Given passage -
* * *
Well, my latest adventure ~
As a winter storm was brewing and temperatures dropping, then the impact of snow being so dense my hometown was mentioned on the national news (which made me raise an eyebrow) I cracked open a tale quite appropriate to my actual settings.
New York Times best-selling author Christopher Golden (Ararat 2017) introduced me to a couple of characters by the names of Felix Teigland and Jack 'John' Prentiss and we all took off to Siberia. Since Mr. Golden already knew how this tale would end, it was only Felix, Jack, and I who took off. To Kolyma Highway (R504), stretching from Magadan to Yakutsk.
A highway constructed by prisoners of Stalin's gulags. As they worked themselves to death, their dead bodies were deposited where they dropped and helped form Kolyma Highway. The Road of Bones to be more precise.
The reason being for this trek, (besides me always wanting to visit Siberia) Teigland is a reality TV documentarian and he started to believe his future was looking a bit bleak. He needed something to cement his future paychecks. Covering the Road of Bones and its history with Stalin might be the hitch he'll need to have his company run for years on the networks. He owed people, Prentiss owed Teig, and I owe myself a great read.
I climbed to my mental loft and peered below, as I often do during a read, and watched Teig and Prentiss get on their way to pick up their guide, Kaskil. Their guide is from the northern Yakut tribe, known as reindeer herders who will guide them to ... the coldest place on Earth... to the town of Akhust.
Along the way, Teig and Prentiss listened to local legends and ghost stories. Folks, the three of them were drawn with such personalities, I couldn't help but grin through their ordeals? with each other. Another, is Nari, a woman they rescued from the roadside. Now she is a character all on her own.
Alright folks, when they get to Akhust, they find the town empty of life, save one catatonic nine-year-old girl, Una, ― in the library. (Love how authors plug libraries) The way Golden explained why they looked in the library, was the most obvious. It would be exactly what I would have done. As empty as the town was, the town wasn't actually void of all life. Shadows that became wolves with hunger seemed to be abundant. Not your ordinary pack of wolves, rather, they were other wolves' mentors, I might want to say. And these damn things? they were persistent as hell.
* * *
Supplied information -
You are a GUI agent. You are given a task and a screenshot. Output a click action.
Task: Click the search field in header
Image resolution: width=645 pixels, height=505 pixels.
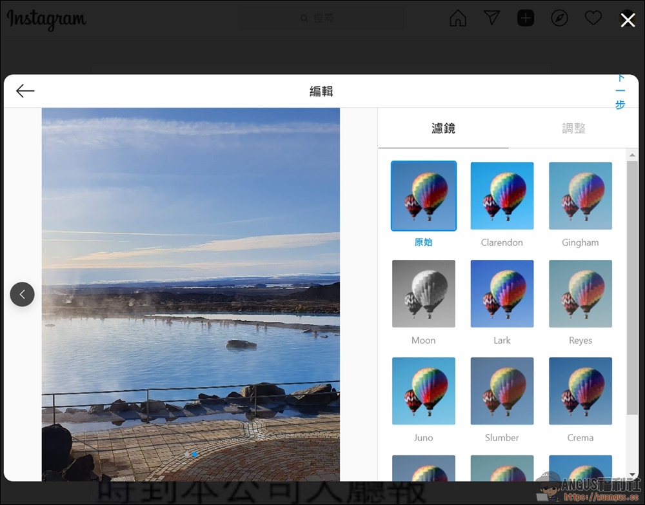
* * *
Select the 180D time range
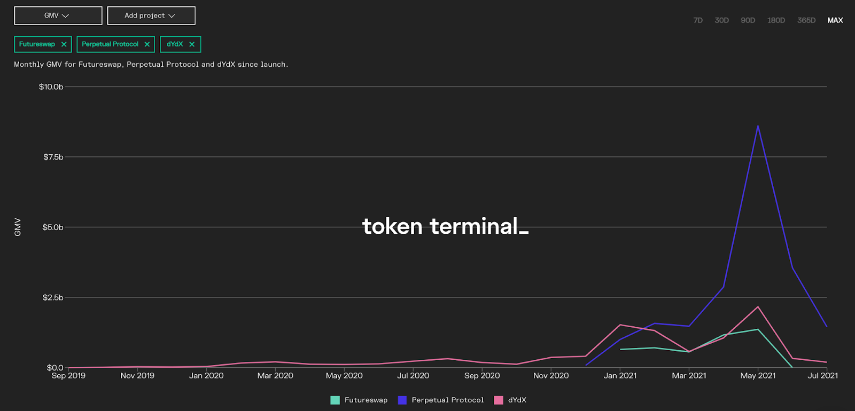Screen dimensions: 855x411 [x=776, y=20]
* * *
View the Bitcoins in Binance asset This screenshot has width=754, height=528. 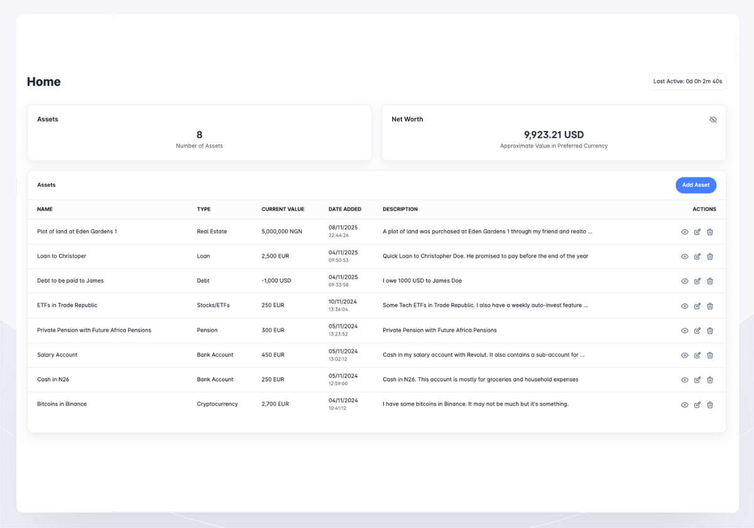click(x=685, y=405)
* * *
Exercise aim - Reproduce the passage of the book review above from "Well, my latest" to "be more precise.", word for word.

Finished task -
Well, my latest adventure ~
As a winter storm was brewing and temperatures dropping, then the impact of snow being so dense my hometown was mentioned on the national news (which made me raise an eyebrow) I cracked open a tale quite appropriate to my actual settings.
New York Times best-selling author Christopher Golden (Ararat 2017) introduced me to a couple of characters by the names of Felix Teigland and Jack 'John' Prentiss and we all took off to Siberia. Since Mr. Golden already knew how this tale would end, it was only Felix, Jack, and I who took off. To Kolyma Highway (R504), stretching from Magadan to Yakutsk.
A highway constructed by prisoners of Stalin's gulags. As they worked themselves to death, their dead bodies were deposited where they dropped and helped form Kolyma Highway. The Road of Bones to be more precise.